[Element and text position data]

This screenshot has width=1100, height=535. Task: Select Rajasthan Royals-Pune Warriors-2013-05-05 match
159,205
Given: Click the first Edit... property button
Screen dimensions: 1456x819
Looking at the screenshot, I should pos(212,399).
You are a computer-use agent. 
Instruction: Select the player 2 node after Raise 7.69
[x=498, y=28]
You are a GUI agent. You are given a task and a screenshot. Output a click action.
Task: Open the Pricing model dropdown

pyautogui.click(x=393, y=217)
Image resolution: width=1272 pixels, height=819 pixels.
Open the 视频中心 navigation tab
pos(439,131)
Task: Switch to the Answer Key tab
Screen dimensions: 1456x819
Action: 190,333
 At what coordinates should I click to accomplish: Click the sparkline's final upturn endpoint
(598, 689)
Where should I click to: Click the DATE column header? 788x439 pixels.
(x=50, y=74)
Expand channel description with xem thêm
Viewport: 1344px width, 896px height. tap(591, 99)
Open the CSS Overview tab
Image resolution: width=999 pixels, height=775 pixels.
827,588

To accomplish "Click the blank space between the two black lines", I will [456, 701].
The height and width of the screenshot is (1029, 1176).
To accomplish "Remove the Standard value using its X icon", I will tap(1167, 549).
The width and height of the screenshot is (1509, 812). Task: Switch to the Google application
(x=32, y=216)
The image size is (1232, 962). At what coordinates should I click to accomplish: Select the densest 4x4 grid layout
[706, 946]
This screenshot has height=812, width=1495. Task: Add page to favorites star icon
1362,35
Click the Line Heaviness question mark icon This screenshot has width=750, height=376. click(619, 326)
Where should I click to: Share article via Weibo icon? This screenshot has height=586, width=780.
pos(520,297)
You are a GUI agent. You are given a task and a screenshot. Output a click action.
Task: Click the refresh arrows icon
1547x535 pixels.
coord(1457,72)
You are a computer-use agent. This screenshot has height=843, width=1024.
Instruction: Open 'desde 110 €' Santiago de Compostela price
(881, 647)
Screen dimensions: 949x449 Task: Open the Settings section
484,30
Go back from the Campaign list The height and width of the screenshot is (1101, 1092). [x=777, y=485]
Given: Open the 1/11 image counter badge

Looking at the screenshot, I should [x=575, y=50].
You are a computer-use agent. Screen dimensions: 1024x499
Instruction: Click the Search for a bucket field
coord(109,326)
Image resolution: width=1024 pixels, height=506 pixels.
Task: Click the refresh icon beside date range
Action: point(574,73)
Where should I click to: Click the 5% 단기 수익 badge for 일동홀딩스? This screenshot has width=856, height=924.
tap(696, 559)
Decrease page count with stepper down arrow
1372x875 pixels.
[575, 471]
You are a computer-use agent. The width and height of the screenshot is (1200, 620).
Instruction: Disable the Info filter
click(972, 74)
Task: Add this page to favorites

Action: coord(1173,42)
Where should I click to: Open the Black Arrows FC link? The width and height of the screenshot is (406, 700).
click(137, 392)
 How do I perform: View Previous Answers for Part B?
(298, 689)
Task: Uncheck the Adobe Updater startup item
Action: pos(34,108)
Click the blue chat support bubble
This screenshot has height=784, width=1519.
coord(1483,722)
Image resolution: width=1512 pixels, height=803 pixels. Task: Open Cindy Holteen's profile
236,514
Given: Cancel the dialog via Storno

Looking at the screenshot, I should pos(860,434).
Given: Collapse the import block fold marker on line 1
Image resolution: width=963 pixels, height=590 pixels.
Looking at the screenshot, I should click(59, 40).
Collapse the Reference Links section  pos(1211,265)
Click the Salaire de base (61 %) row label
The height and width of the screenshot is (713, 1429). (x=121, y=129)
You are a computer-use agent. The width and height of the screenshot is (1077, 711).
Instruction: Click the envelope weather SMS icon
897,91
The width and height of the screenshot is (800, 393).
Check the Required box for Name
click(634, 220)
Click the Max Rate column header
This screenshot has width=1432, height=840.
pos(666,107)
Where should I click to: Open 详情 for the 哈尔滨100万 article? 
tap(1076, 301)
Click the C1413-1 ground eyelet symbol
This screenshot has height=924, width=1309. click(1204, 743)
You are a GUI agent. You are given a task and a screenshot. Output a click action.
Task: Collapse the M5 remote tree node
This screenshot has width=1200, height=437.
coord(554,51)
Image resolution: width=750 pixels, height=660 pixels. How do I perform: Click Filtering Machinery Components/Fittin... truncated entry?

What the task requires -> Copy the rows verbatim, starting at the line with "will [456, 701]." and ending with the line with "tap(696, 559)", both included.

Full solution ->
To accomplish "Click the blank space between the two black lines", I will [456, 701].
The height and width of the screenshot is (1029, 1176).
To accomplish "Remove the Standard value using its X icon", I will tap(1167, 549).
The width and height of the screenshot is (1509, 812). Task: Switch to the Google application
(x=32, y=216)
The image size is (1232, 962). At what coordinates should I click to accomplish: Select the densest 4x4 grid layout
[706, 946]
This screenshot has height=812, width=1495. Task: Add page to favorites star icon
1362,35
Click the Line Heaviness question mark icon This screenshot has width=750, height=376. click(619, 326)
Where should I click to: Share article via Weibo icon? This screenshot has height=586, width=780.
pos(520,297)
You are a GUI agent. You are given a task and a screenshot. Output a click action.
Task: Click the refresh arrows icon
1547x535 pixels.
coord(1457,72)
You are a computer-use agent. This screenshot has height=843, width=1024.
Instruction: Open 'desde 110 €' Santiago de Compostela price
(881, 647)
Screen dimensions: 949x449 Task: Open the Settings section
484,30
Go back from the Campaign list The height and width of the screenshot is (1101, 1092). [x=777, y=485]
Given: Open the 1/11 image counter badge

Looking at the screenshot, I should [x=575, y=50].
You are a computer-use agent. Screen dimensions: 1024x499
Instruction: Click the Search for a bucket field
coord(109,326)
Image resolution: width=1024 pixels, height=506 pixels.
Task: Click the refresh icon beside date range
Action: point(574,73)
Where should I click to: Click the 5% 단기 수익 badge for 일동홀딩스? This screenshot has width=856, height=924.
tap(696, 559)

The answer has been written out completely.